Portico Quartet at Gorilla
Fergal Kinney“We don’t draw our inspiration from jazz music” explained Portico Quartet saxophonist Jack Wylie, “as much as we draw our inspiration from techno, electronic music, and rock.” When they formed in 2005, this made Portico Quartet difficult to define – but increasingly, the roadmap they’ve paved out in the decade and a half since their formation has made them slightly less singular, instead acting as a siren of what would come.
In their decade and a half career, they’ve played no small part in creating the space for the new British jazz moment, taking the scene from a worthy fringe concern to one of the most vital energies in contemporary British music. Initially, their music was hard to pin down as jazz – too cosmic, too electronic – but now it’s hard not to view their 2008 Mercury Prize nomination for ‘Knee-Deep in the North Sea’ as something of a turning point for new British jazz in general. Think about Portico Quartet’s ambitious fusion of electronica, dub and jazz, and the line you can draw between their rise and artists like Sons of Kemet, Ezra Collective and Comet is Coming.
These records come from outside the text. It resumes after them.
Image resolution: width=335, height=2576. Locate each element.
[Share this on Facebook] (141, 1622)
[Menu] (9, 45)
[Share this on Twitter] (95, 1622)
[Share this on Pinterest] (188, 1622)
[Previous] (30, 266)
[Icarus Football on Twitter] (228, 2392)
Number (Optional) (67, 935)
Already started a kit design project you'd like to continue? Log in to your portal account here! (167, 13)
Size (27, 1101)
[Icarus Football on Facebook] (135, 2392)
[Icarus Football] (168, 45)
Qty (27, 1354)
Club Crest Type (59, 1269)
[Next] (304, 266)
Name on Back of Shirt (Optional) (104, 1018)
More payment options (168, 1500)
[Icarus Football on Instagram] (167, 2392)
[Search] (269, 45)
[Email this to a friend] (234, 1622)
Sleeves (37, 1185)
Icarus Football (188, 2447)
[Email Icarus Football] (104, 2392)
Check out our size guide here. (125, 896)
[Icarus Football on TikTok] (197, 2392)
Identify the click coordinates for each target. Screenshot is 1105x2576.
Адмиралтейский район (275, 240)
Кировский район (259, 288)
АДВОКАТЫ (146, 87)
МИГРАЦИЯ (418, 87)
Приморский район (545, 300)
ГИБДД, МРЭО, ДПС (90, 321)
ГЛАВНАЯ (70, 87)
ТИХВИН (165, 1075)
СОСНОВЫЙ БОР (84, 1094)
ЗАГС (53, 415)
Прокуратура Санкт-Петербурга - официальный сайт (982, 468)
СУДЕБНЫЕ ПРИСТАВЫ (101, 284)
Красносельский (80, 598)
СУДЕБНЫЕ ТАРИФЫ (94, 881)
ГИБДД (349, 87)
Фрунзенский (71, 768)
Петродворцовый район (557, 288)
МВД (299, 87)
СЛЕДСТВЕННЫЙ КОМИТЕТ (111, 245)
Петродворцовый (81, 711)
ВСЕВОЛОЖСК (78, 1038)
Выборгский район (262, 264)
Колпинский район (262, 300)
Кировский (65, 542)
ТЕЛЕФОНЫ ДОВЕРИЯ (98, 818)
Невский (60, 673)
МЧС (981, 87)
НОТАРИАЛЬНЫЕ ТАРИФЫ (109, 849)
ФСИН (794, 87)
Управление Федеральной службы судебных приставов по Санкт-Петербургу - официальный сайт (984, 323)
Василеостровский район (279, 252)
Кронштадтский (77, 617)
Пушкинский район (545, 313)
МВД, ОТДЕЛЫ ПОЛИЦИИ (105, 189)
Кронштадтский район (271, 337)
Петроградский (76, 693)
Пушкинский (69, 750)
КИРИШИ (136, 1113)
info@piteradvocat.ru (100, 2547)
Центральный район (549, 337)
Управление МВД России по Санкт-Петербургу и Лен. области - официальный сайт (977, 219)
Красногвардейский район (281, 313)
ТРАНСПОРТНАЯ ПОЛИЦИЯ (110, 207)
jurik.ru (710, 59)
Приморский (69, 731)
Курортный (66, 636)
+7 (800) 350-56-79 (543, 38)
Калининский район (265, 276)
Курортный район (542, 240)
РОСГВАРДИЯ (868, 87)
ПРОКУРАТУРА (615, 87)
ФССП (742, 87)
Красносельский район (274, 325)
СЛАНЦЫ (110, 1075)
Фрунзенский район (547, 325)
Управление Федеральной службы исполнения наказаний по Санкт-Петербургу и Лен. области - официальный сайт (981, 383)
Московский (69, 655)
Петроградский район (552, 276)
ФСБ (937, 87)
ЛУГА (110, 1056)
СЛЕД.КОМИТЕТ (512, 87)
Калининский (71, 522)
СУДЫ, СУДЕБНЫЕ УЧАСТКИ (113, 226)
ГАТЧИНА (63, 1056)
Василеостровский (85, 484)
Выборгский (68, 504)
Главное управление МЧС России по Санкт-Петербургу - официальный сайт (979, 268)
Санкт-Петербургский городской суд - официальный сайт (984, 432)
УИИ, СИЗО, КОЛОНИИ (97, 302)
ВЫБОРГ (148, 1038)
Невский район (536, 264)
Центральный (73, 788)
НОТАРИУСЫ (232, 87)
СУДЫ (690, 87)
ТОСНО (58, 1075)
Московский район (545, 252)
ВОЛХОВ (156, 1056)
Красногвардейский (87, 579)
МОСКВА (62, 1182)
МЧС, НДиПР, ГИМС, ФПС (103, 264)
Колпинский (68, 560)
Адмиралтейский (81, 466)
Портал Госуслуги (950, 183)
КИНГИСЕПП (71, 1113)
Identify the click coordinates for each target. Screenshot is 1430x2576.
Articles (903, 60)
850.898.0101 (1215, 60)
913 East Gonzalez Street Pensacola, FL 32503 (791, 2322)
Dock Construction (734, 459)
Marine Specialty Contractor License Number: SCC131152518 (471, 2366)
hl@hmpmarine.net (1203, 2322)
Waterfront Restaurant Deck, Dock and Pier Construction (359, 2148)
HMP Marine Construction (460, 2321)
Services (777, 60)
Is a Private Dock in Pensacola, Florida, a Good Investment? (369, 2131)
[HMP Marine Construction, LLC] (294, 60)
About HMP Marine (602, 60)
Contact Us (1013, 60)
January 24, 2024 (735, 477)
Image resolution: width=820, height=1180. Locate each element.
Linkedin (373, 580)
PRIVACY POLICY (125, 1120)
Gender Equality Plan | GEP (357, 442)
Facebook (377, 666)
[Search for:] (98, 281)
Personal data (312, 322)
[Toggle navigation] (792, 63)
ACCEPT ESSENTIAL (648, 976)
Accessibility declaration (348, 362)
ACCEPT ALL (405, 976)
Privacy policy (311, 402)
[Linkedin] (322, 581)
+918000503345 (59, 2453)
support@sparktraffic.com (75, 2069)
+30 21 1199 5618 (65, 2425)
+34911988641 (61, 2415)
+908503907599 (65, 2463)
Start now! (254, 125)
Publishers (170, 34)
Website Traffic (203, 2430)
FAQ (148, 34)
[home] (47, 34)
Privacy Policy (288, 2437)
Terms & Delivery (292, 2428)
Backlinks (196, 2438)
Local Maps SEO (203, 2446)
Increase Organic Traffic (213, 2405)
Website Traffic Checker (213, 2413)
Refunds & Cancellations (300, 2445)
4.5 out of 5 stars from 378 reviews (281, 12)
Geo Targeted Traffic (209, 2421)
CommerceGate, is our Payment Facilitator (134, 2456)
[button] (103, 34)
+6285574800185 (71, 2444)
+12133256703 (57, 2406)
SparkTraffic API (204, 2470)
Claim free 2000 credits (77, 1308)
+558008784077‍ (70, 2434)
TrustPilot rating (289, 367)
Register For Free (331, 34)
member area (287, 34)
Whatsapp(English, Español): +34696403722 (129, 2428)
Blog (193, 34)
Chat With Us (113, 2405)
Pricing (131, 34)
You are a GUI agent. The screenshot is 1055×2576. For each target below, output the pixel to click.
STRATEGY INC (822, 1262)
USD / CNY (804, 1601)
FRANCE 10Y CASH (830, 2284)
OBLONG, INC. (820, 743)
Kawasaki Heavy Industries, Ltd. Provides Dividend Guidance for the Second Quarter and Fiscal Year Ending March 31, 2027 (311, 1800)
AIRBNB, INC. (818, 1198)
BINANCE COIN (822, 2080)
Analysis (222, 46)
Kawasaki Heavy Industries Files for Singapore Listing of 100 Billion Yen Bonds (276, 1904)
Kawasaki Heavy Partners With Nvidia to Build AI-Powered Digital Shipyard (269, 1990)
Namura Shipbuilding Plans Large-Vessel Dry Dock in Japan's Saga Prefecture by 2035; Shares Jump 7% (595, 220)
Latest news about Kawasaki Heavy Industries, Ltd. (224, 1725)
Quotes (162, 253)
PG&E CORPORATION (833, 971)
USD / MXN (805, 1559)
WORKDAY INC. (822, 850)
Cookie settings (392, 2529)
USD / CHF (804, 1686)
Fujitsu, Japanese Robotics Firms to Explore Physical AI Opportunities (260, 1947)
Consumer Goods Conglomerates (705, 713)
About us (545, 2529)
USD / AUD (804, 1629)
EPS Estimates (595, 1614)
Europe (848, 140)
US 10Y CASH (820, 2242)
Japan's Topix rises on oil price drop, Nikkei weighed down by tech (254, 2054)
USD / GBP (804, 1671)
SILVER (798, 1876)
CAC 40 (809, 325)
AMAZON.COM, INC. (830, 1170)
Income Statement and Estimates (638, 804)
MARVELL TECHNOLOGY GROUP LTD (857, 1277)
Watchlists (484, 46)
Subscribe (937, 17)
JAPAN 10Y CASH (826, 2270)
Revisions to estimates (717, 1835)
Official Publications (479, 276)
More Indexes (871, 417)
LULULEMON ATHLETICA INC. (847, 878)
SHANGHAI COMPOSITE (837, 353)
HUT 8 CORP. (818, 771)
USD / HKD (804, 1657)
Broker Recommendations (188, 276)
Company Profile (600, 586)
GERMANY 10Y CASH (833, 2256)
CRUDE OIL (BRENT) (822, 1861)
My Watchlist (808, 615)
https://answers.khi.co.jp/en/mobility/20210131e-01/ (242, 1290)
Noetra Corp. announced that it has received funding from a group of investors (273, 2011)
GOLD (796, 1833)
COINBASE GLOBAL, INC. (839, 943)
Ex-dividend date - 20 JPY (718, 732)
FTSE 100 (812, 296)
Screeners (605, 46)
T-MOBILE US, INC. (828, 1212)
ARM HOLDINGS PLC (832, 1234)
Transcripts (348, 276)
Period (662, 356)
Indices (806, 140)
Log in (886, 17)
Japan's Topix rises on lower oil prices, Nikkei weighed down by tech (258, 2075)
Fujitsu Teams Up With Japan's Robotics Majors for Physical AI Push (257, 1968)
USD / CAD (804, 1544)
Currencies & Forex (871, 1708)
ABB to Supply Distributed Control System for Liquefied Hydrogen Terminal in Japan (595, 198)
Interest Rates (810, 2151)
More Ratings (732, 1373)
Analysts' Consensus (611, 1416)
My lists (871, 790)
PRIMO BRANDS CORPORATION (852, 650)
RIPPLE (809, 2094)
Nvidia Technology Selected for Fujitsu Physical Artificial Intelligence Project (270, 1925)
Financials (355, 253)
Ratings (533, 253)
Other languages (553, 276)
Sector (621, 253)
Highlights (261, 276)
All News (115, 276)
Back with their new record and regrouped as a four-piece – centred on Duncan Bellamy (drums), Milo Fitzpatrick (double bass), Nick Mulvey (hang and percussion) and Jack Wylie (soprano, tenor saxophones and electronics) – their new album Memory Streams sees the group continuing to offer a futuristic, cosmic vision of what jazz can be. Note the lush electronics and bold maximalism of the first track premiered from that release, ‘Signals in the Dark’. As a live draw, Portico Quartet have never been so popular, selling out two nights at Camden Roundhouse in 2018. Growing ever more relevant and exciting, don’t miss them at Gorilla this November.